The new Windows API SetFileCompletionNotificationModes()
with the flag FILE_SKIP_COMPLETION_PORT_ON_SUCCESS is very useful to optimize an I/O completion port loop, because you'll get less I/O completions for the same HANDLE.
But it also disrupts the entire I/O completion port loop, becase you have to change a lot of things, so I thought it was better to open a new post about all of those things to change.
First of all, when you set the flag FILE_SKIP_COMPLETION_PORT_ON_SUCCESS it means that you won't receive I/O completions anymore for that HANDLE/SOCKET until all of the bytes are read (or written) so, until there is no more I/O to do, just like in unix when you got EWOULDBLOCK.
When you'll receive ERROR_IO_PENDING again (so a new request will pending) it's just like getting EWOULDBLOCK in unix.
Said that, I encountered some difficulties to adapt this behavior to my iocp event loop, because a normal iocp event loop simply wait forever until there is some OVERLAPPED packet to process, the OVERLAPPED packet will be processed calling the correct callback, which in turn will decrement an atomic counter, and the loop starts to wait again, until the next packet will come.
Now, if I set FILE_SKIP_COMPLETION_PORT_ON_SUCCESS, when an OVERLAPPED packet is returned to be processed, I process it by doing some I/O (with ReadFile()
or WSARecv()
or whatever) and it can be pending again (if I get ERROR_IO_PENDING) or it cannot, if my I/O API completes immediately. In the former case I have just to wait the next pending OVERLAPPED, but in the latter case what I have to do?
If I try to do I/O until I get ERROR_IO_PENDING, it goes in an infinite loop, it will never return ERROR_IO_PENDING (until the HANDLE/SOCKET's counterpart stop reading/writing), so others OVERLAPPEDs will wait indefinitely. Since I am testing that with a local named pipe that writes or reads forever, it goes in an infinite loop.
So I thought to do I/O until a certain X amount of bytes, just like a scheduler assigns time slices, and if I get ERROR_IO_PENDING before X, that's ok, the OVERLAPPED will be queued again in the iocp event loop, but what about I didn't get ERROR_IO_PENDING?
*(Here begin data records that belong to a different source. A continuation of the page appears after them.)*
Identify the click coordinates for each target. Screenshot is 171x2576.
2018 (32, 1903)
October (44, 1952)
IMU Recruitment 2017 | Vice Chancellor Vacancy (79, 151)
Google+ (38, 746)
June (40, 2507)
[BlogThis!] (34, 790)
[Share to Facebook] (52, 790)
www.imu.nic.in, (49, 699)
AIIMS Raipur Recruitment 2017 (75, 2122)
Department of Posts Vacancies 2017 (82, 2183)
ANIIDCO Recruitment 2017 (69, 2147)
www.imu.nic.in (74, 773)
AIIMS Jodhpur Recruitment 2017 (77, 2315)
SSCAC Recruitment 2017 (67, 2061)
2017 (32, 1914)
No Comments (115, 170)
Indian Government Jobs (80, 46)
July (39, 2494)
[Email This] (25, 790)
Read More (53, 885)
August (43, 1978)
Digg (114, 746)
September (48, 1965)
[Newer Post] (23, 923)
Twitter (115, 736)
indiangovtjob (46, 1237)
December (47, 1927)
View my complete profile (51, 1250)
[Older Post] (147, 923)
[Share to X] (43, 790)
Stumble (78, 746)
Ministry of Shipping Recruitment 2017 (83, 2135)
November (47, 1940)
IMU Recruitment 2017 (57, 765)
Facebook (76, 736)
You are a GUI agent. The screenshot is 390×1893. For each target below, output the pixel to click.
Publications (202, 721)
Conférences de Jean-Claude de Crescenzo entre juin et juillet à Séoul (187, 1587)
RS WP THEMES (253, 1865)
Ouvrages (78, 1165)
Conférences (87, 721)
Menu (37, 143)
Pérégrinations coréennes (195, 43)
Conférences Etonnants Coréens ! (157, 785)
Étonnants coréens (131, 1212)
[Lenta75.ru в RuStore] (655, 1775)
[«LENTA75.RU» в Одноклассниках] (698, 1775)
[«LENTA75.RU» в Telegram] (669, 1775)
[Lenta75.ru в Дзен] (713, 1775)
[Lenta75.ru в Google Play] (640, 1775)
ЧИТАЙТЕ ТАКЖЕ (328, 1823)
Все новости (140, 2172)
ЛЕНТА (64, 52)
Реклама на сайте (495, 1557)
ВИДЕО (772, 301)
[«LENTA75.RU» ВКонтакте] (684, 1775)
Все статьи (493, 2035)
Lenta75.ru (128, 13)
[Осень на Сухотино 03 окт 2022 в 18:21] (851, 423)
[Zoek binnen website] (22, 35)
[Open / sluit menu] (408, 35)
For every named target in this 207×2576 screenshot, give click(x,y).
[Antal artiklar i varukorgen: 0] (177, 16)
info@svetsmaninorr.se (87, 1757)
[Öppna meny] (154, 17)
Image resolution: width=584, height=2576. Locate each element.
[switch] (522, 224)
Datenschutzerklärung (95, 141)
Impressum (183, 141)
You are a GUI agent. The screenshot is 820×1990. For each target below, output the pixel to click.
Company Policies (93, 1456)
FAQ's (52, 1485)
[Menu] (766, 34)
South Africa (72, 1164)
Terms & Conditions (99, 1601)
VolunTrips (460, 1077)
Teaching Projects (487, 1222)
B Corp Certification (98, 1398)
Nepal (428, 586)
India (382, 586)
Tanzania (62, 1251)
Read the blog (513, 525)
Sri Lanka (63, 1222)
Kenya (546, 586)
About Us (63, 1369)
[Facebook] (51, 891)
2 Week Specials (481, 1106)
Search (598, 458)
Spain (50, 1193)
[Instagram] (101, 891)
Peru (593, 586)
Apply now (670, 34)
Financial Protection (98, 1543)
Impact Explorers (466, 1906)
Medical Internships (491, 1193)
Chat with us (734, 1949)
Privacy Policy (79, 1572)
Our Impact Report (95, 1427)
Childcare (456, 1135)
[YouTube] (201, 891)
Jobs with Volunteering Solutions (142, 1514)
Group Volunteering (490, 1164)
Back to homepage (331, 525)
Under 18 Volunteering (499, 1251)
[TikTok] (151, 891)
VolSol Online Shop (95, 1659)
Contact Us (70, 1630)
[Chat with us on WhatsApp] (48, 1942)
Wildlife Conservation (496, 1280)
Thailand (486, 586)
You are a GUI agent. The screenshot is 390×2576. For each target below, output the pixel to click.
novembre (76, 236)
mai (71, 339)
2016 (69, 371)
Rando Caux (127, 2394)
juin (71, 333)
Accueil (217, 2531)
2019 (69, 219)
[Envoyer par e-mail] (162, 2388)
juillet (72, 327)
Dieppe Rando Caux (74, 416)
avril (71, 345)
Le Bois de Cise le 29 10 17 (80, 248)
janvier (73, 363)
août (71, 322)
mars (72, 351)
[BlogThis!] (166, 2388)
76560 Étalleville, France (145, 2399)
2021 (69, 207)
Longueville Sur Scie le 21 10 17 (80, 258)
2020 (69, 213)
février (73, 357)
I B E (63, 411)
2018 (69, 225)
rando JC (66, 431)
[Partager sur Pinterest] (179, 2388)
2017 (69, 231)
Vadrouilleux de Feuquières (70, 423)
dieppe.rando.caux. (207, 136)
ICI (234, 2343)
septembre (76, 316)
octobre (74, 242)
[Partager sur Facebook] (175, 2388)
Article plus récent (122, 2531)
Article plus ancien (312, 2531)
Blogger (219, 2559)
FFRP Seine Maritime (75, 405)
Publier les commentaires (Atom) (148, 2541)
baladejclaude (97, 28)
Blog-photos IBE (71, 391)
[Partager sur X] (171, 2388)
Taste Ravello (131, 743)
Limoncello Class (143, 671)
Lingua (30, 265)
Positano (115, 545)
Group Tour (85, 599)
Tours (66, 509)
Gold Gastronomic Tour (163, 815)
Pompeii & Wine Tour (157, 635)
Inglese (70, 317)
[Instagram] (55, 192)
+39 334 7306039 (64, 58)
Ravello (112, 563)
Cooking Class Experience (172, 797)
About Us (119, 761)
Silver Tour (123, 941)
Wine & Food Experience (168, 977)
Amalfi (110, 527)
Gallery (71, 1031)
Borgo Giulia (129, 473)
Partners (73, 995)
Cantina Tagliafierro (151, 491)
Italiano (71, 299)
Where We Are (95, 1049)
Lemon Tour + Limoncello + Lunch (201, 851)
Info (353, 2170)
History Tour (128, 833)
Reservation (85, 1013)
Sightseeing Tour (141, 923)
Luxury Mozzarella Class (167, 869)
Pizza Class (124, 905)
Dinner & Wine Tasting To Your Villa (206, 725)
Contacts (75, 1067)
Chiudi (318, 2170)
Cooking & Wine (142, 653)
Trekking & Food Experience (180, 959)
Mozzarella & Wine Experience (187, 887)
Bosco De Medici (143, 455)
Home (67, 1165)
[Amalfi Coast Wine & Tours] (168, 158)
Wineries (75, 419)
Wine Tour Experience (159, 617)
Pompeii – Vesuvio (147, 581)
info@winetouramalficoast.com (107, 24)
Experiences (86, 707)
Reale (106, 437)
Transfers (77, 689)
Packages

I tried to put my OVERLAPPED that hasn't finished its I/O in a list/queue for later processing, calling I/O APIs later (always with max X amount of bytes), after processed others OVERLAPPEDs waiting, and I set GetQueuedCompletionStatus[Ex]()
timeout to 0, so, basically the loop will process listed/queued OVERLAPPEDs that hasn't finished I/O and in the same time checking immediately for new OVERLAPPEDs without going to sleep.
When the list/queued of unfinished OVERLAPPEDs becomes empty, I can set GQCS[Ex] timeout to INFINITE again. And so on.
In theory it should work perfectly, but I have noticed a strange thing: GQCS[Ex] with timeout set to 0 returns the same OVERLAPPEDs that aren't still fully processed (so those are in the list/queue waiting for later processing) again and again.
Question 1: so if I got it right, the OVERLAPPED packet will be removed from the system only when all data is processed?
Let's say that is ok, because If I get the same OVERLAPPEDs again and again, I don't need to put them in the list/queue, but I process them only like other OVERLAPPEDs, and if I get ERROR_IO_PENDING, fine, otherwise I will process them again later.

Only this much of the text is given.